● **Excerpt provided**:
<<<<

InterpretML - Great to have tool 🛠️ in MLOps toolkit 🧰 !
Hi All,
InterpretML is an open-source package by Microsoft that encompasses SOTA ML interpretability techniques. It works for two categories: Glassbox models: The ML models that are designed for interpretability such as linear models, GAMs. Blackbox models: PDP, LIME techniques for explaining existing systems.
Microsoft Research has developed an interpretable model named Explainable Boosting Machine (EBM). It is a GAMs + bagging/boosting (GAMs on steroids!) in simple terms. The link to the paper is here. As mentioned in the paper, EBM is a generalized additive model which learns each feature function f using modern machine learning techniques such as boosting and bagging. EBM can also detect and include pairwise interaction terms as shown.
If you see the original definition of GAM from wikipedia, the functions f may be parametric, non-parametric, or semi-parametric (smooth functions).

>>>>

● **What you need to do**:
1/ List every form that the post about InterpretML says the functions f in the original definition of GAM may take.
2/ Reproduce the post about InterpretML word for word, starting at "Microsoft Research has" and ending at "semi-parametric (smooth functions).".

● **Information shown**:
<<<<

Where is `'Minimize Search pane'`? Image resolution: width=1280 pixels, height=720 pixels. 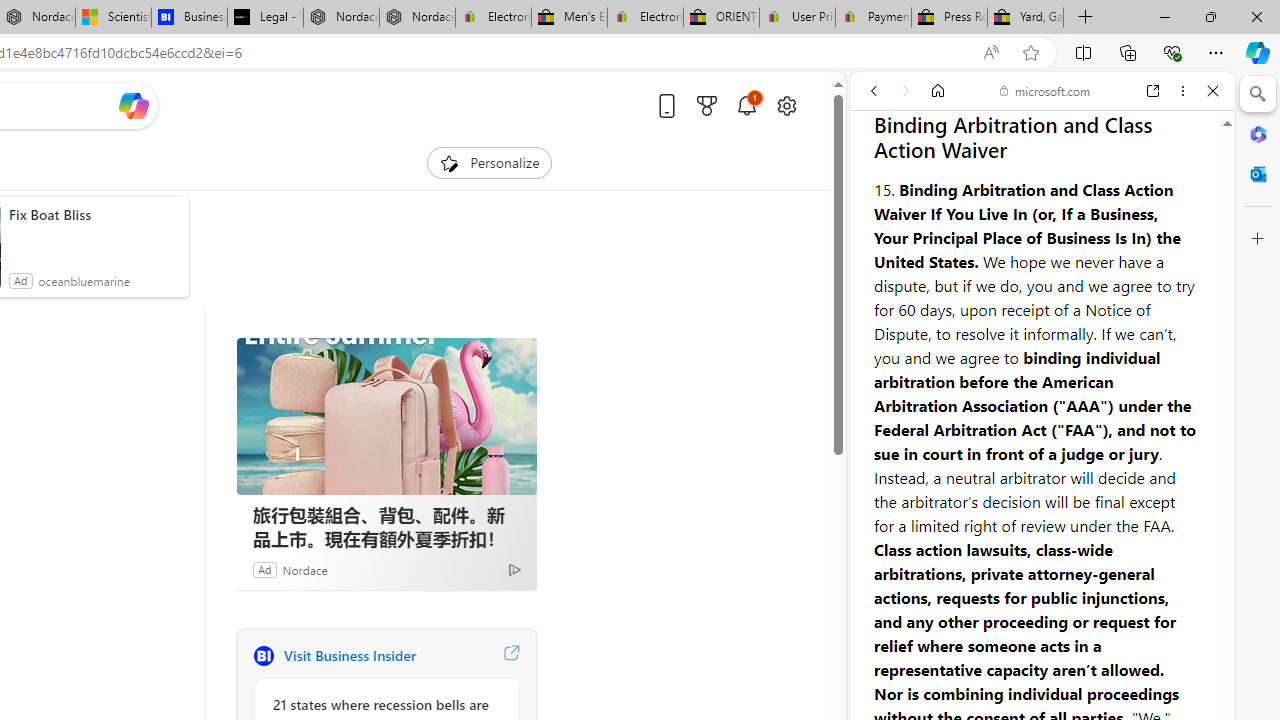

>>>>

● **Numbered answers**:
1/
- parametric
- non-parametric
- semi-parametric (smooth functions)

2/
Microsoft Research has developed an interpretable model named Explainable Boosting Machine (EBM). It is a GAMs + bagging/boosting (GAMs on steroids!) in simple terms. The link to the paper is here. As mentioned in the paper, EBM is a generalized additive model which learns each feature function f using modern machine learning techniques such as boosting and bagging. EBM can also detect and include pairwise interaction terms as shown.
If you see the original definition of GAM from wikipedia, the functions f may be parametric, non-parametric, or semi-parametric (smooth functions).